_Exercise requirements_
Repeat all of the data exactly. Leave nothing out.
--- Task material Enclosed Below ---
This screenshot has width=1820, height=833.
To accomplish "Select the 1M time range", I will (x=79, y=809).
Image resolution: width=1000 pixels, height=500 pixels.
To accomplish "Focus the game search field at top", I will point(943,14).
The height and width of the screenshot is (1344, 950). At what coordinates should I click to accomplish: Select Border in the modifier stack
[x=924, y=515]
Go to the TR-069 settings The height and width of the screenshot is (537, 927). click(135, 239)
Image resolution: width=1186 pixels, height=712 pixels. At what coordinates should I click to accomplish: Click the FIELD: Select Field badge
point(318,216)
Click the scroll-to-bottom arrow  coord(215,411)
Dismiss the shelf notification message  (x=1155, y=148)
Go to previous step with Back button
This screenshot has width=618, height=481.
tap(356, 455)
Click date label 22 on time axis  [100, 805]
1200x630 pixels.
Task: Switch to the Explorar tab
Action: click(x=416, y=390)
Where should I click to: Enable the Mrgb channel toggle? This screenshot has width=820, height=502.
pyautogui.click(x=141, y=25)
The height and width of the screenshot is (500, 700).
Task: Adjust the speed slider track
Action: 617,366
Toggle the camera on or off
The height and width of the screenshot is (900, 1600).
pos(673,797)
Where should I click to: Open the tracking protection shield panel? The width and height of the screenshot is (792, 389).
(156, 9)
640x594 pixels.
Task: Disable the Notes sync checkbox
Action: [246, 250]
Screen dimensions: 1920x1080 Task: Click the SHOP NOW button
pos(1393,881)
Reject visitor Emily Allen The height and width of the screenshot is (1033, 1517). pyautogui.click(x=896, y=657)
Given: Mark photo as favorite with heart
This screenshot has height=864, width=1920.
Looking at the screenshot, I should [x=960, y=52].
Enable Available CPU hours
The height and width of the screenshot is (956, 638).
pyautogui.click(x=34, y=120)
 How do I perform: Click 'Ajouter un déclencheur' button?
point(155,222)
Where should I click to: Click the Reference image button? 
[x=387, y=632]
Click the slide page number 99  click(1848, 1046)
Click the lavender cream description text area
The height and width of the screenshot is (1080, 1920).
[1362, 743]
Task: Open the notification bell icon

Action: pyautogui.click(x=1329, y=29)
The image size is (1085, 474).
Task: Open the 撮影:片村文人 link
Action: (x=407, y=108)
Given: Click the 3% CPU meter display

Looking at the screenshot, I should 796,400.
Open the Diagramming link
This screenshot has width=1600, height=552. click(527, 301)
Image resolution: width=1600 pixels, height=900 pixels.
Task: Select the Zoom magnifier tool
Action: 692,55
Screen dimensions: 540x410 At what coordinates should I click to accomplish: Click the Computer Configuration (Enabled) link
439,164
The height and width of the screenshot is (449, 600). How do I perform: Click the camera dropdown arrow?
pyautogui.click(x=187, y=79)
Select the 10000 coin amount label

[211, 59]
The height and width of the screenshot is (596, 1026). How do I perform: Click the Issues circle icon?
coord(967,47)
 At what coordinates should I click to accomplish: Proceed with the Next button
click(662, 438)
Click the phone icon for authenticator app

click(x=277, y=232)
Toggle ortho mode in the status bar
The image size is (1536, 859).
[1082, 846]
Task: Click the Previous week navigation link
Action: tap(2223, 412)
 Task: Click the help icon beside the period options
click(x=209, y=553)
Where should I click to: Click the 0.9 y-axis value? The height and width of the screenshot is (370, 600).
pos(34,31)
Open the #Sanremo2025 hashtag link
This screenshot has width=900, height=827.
--- End of Enclosed Task material ---
_Expected output_
This screenshot has width=1820, height=833.
To accomplish "Select the 1M time range", I will (x=79, y=809).
Image resolution: width=1000 pixels, height=500 pixels.
To accomplish "Focus the game search field at top", I will point(943,14).
The height and width of the screenshot is (1344, 950). At what coordinates should I click to accomplish: Select Border in the modifier stack
[x=924, y=515]
Go to the TR-069 settings The height and width of the screenshot is (537, 927). click(135, 239)
Image resolution: width=1186 pixels, height=712 pixels. At what coordinates should I click to accomplish: Click the FIELD: Select Field badge
point(318,216)
Click the scroll-to-bottom arrow  coord(215,411)
Dismiss the shelf notification message  (x=1155, y=148)
Go to previous step with Back button
This screenshot has width=618, height=481.
tap(356, 455)
Click date label 22 on time axis  [100, 805]
1200x630 pixels.
Task: Switch to the Explorar tab
Action: click(x=416, y=390)
Where should I click to: Enable the Mrgb channel toggle? This screenshot has width=820, height=502.
pyautogui.click(x=141, y=25)
The height and width of the screenshot is (500, 700).
Task: Adjust the speed slider track
Action: 617,366
Toggle the camera on or off
The height and width of the screenshot is (900, 1600).
pos(673,797)
Where should I click to: Open the tracking protection shield panel? The width and height of the screenshot is (792, 389).
(156, 9)
640x594 pixels.
Task: Disable the Notes sync checkbox
Action: [246, 250]
Screen dimensions: 1920x1080 Task: Click the SHOP NOW button
pos(1393,881)
Reject visitor Emily Allen The height and width of the screenshot is (1033, 1517). pyautogui.click(x=896, y=657)
Given: Mark photo as favorite with heart
This screenshot has height=864, width=1920.
Looking at the screenshot, I should [x=960, y=52].
Enable Available CPU hours
The height and width of the screenshot is (956, 638).
pyautogui.click(x=34, y=120)
 How do I perform: Click 'Ajouter un déclencheur' button?
point(155,222)
Where should I click to: Click the Reference image button? 
[x=387, y=632]
Click the slide page number 99  click(1848, 1046)
Click the lavender cream description text area
The height and width of the screenshot is (1080, 1920).
[1362, 743]
Task: Open the notification bell icon

Action: pyautogui.click(x=1329, y=29)
The image size is (1085, 474).
Task: Open the 撮影:片村文人 link
Action: (x=407, y=108)
Given: Click the 3% CPU meter display

Looking at the screenshot, I should 796,400.
Open the Diagramming link
This screenshot has width=1600, height=552. click(527, 301)
Image resolution: width=1600 pixels, height=900 pixels.
Task: Select the Zoom magnifier tool
Action: 692,55
Screen dimensions: 540x410 At what coordinates should I click to accomplish: Click the Computer Configuration (Enabled) link
439,164
The height and width of the screenshot is (449, 600). How do I perform: Click the camera dropdown arrow?
pyautogui.click(x=187, y=79)
Select the 10000 coin amount label

[211, 59]
The height and width of the screenshot is (596, 1026). How do I perform: Click the Issues circle icon?
coord(967,47)
 At what coordinates should I click to accomplish: Proceed with the Next button
click(662, 438)
Click the phone icon for authenticator app

click(x=277, y=232)
Toggle ortho mode in the status bar
The image size is (1536, 859).
[1082, 846]
Task: Click the Previous week navigation link
Action: tap(2223, 412)
 Task: Click the help icon beside the period options
click(x=209, y=553)
Where should I click to: Click the 0.9 y-axis value? The height and width of the screenshot is (370, 600).
pos(34,31)
Open the #Sanremo2025 hashtag link
This screenshot has width=900, height=827.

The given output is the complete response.